Revolutionary Girl Utena is far from what many people think of when you say "magic girl" shojo anime. It doesn't just defy gender roles; it flips and bends them beyond recognition. At its very core, it's a story about a woman trying to save another woman. Beyond that, it's a show laden with socially and ethically conscious metaphors and darker themes. And although the dueling can get a bit repetitive, it's still pretty fun to watch fancy sword fights.
Nozomi Entertainment
Death Note
Fiction is ripe with characters claiming to be geniuses. Often, they just throw off smarmy witticisms or pound away at a keyboard and announce that they've hacked into a mainframe. Their genius is marked by obsession or social awkwardness, and less so by acts of genuine brilliance. Death Note, by contrast, is a show whose two genius protagonists actually act like geniuses.
The series follows high school student Light Yagami, a teenager of remarkable intelligence and equally vast boredom. Just as he wishes for something more exciting than tests and textbooks, fate hands him a gift: a Death Note, a black notebook and the tool of Shinigami (Japanese gods of death). The instructions within the Death Note declare that if the owner writes someone's name down on its pages, that person will die. After testing out the Death Note and confirming its power, Light quickly assigns himself the task of ridding the world of whomever he considers evil or unworthy. But the pattern of Light's actions soon catch the attention of a reclusive detective who calls himself "L," a young man of equal intelligence and obsession. Both men go head-to-head to stop each other from accomplishing their goals.

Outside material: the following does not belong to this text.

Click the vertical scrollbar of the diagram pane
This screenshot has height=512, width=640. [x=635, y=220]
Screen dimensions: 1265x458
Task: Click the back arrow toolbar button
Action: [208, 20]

Death Note is one of the most tightly plotted anime you're likely to watch. In each episode, Light and L's tactfulness and strategy are revealed and compounded, resulting in a complicated cat-and-mouse dance and leaving the audience no choice but to watch the next six or seven episodes before going to bed. It's a fascinating show with a colorful cast of main characters, with moments both hilarious and haunting.
Viz Media
Steins;Gate
Adapted from an award-winning visual novel, Steins;Gate is nothing short of a time-travel tour de force. Rintaro Okabe, a self-described mad scientist prone to the occasional fit of maniacal laughter, and his lab mates accidentally create a time machine capable of sending text messages into the past. These minor tweaks to the past escalade into huge consequences for the future, sparking a rich and complex plot defined by tangled knots of parallel timelines.
One of the standout features of the show, besides the unpredictable directions it takes with time travel, is its endearingly eclectic cast. Each of the characters is a misfit or outcast in their own way, making it easy for viewers to become attached to them throughout the show. Steins;Gates is a must-watch series, if only to watch how it consistently pushes boundaries in the genre of science fiction. Reaching beyond the genre of anime, it is one of the most believable and intelligent time-travel sagas of the last decade.